A Writer’s Trip

Michael Pollan discusses his career and new book on psychedelics

Writer Michael Pollan’s interests
are getting smaller—but infinitely more expansive.

Best known for his writing on food and sustainable agriculture, Pollan began his career as a gardening writer with his acclaimed Botany of Desire in 2001. He struck literary gold again with The Omnivore’s Dilemma in 2006.

His latest work, How to Change Your Mind: What the New Science of Psychedelics Teaches Us About Consciousness, Dying, Addiction, Depression, and Transcendence, is due out May 15 and may seem like a departure for a man the New York Times‘ called the “designated repository for the nation’s food conscience.” But Pollan says his latest inquiry follows a certain logic he’s traced over his career.

“There is an organic progression from one subject to the other,” he says. “To me, it’s been about our engagement with other species and nature in general, but I tend to be more interested in how we interact with nature instead of simply observing it. Being in nature is a reciprocal activity.”

Pollan says food is an important part of that reciprocal relationship, but so is the universal quest for altered states of consciousness, something every culture except the Inuit share. Powerful substances in the minds of people is one way cultures evolve, he says. “I don’t think we necessarily think about that as our relationship with nature, but I think it is.”

Pollan says immersion in his subjects and writing about them is another hallmark of his work.

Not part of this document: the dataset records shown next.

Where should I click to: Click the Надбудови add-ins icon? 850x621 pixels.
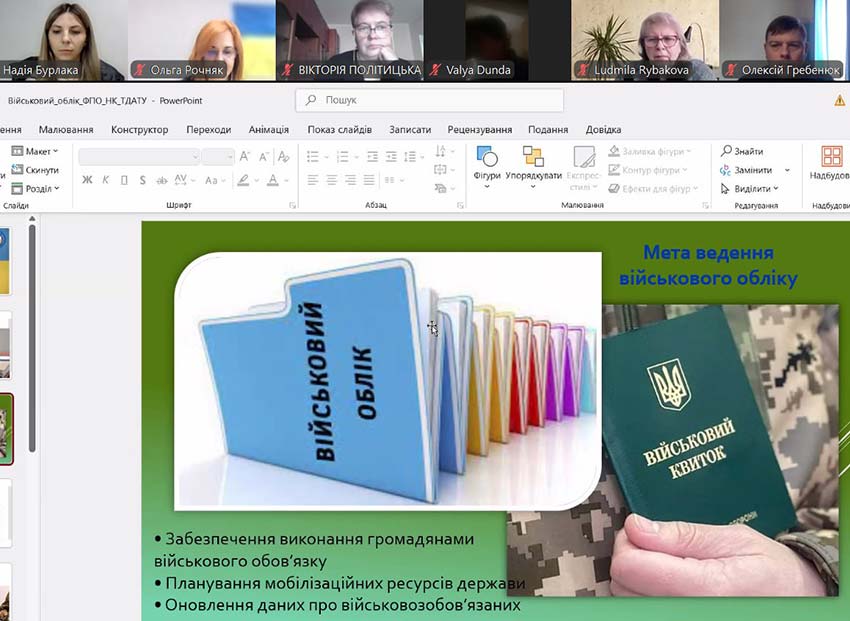click(x=831, y=163)
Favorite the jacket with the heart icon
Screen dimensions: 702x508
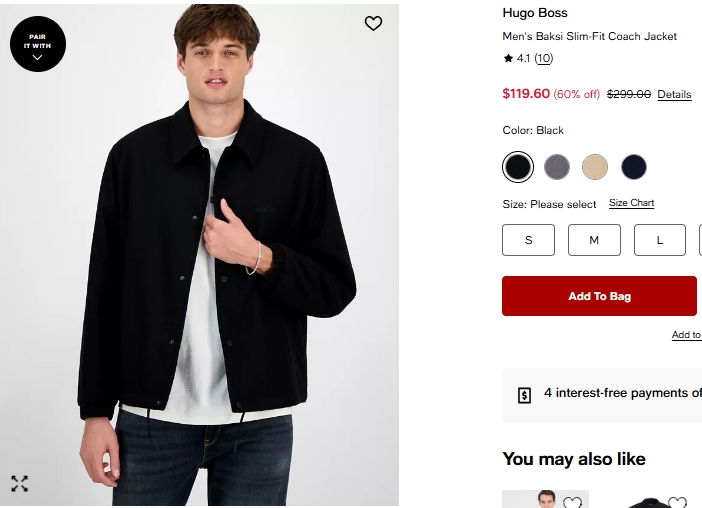pyautogui.click(x=373, y=23)
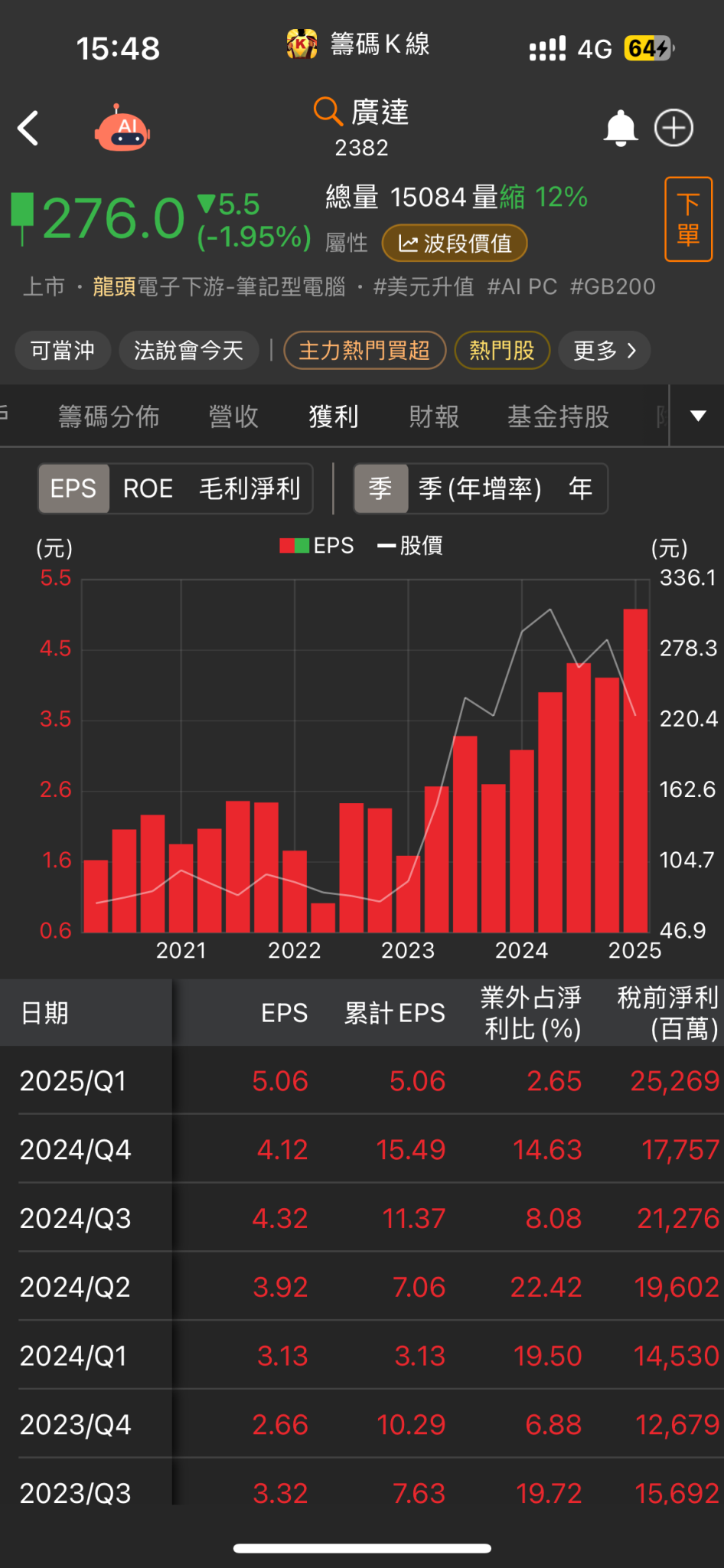Switch the metric toggle to ROE
The height and width of the screenshot is (1568, 724).
148,488
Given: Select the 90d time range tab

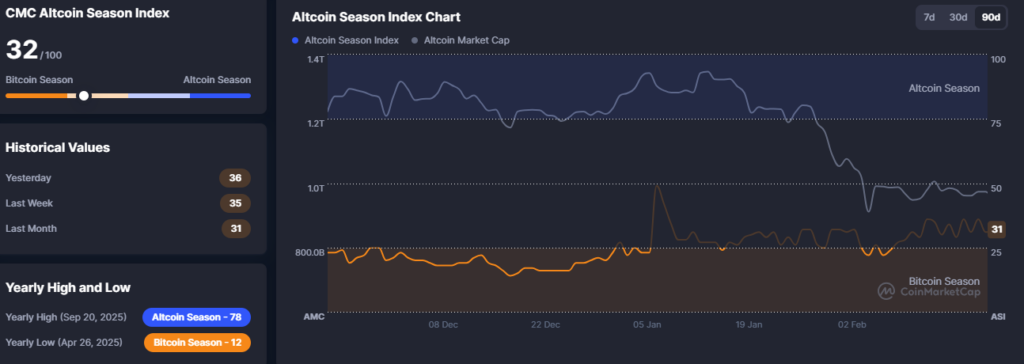Looking at the screenshot, I should pyautogui.click(x=991, y=17).
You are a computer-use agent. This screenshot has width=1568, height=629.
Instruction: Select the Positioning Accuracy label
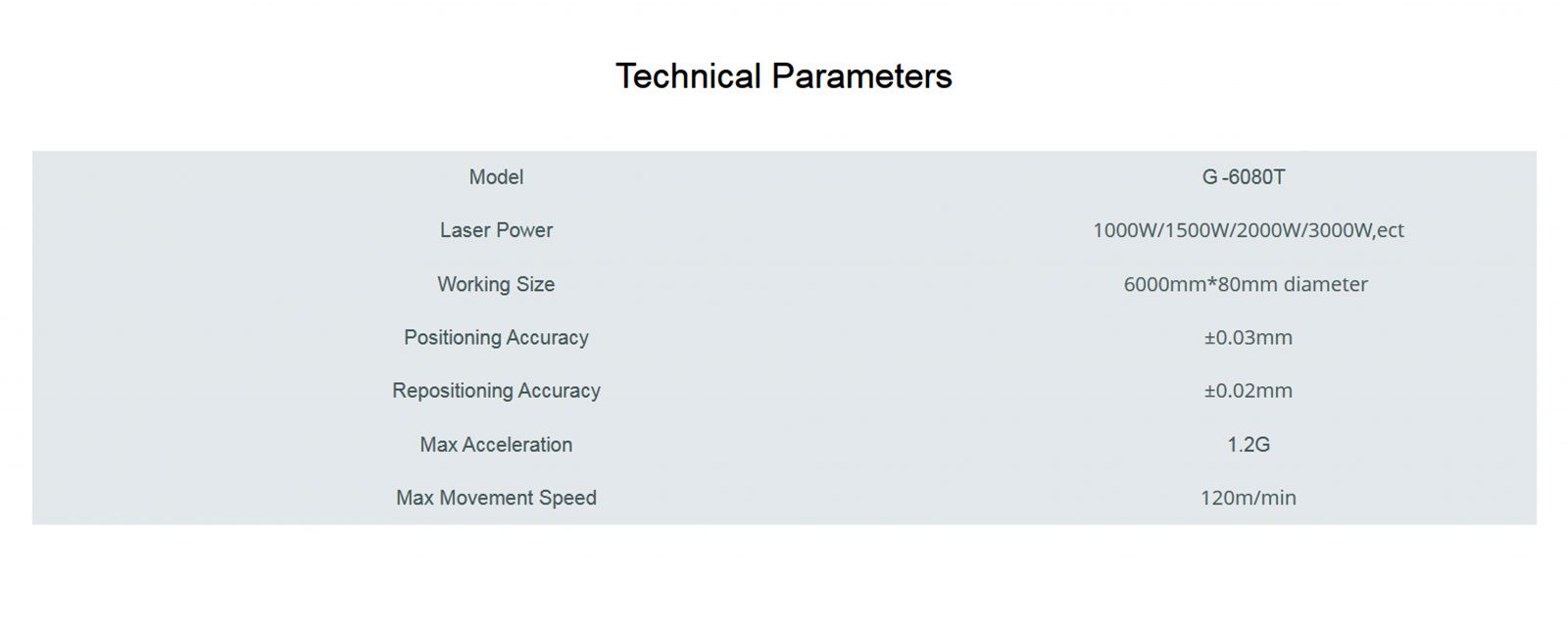pos(496,338)
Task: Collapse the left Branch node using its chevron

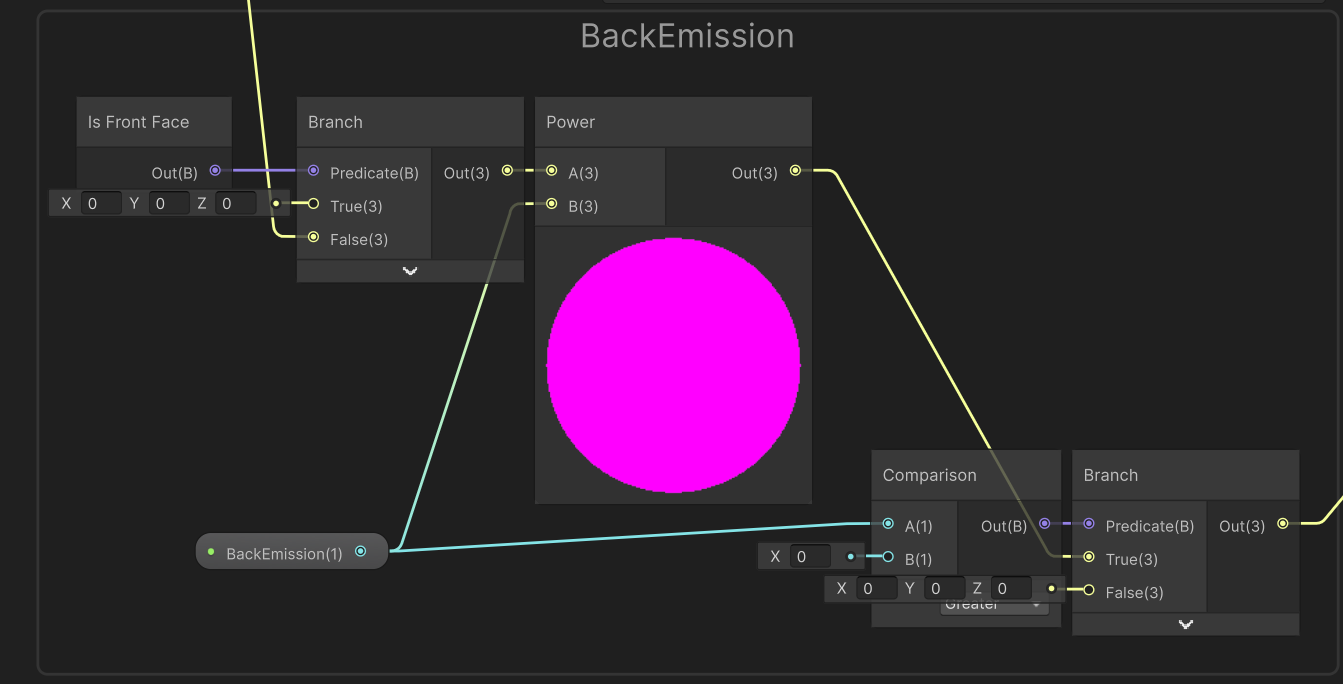Action: click(409, 270)
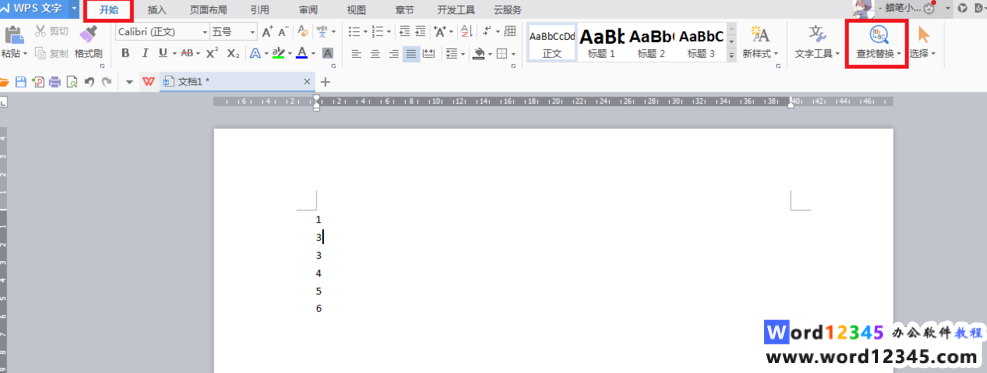Switch to the 插入 ribbon tab

coord(157,10)
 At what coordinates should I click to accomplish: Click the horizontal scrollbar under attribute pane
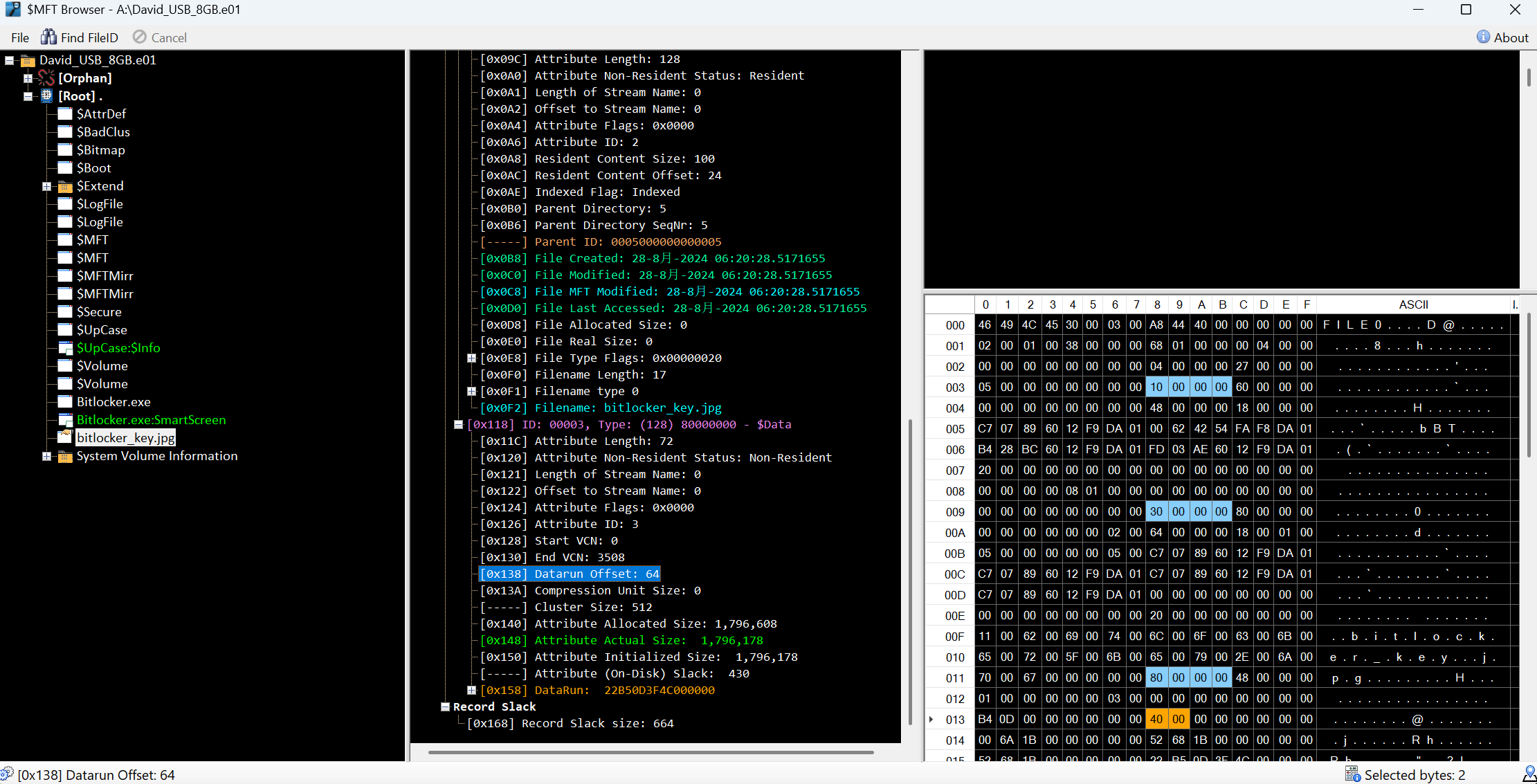click(x=651, y=751)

That’s no exception in his latest book. That’s right. He dropped acid and writes about it.

Pollan says he missed out on LSD in college, but he has long had an interest in altered states of consciousness, and he became intrigued by medical research in the United States and elsewhere to study the effects of LSD and psilocybin on depression, addiction and other disorders.

Given the promising results, Pollan says that within the next five years these drugs “may enter the toolkit” of mental-health therapists. “Social change comes very quickly to this country sometimes,” he says, pointing to gay marriage and the legalization of cannabis.

On a personal level, Pollan says as he approached his 60th birthday he became open to the idea that psychedelics could expand his consciousness and free up ingrained patterns of thought and behavior.

“I started talking to people who had these experience in clinical trials and became very interested in how people’s worldviews actually shifted in the course of a single experience. I was at point in life where I was open to that.”

In the end, he says researching the book was the most interesting experience he’s had as a writer, and the most challenging.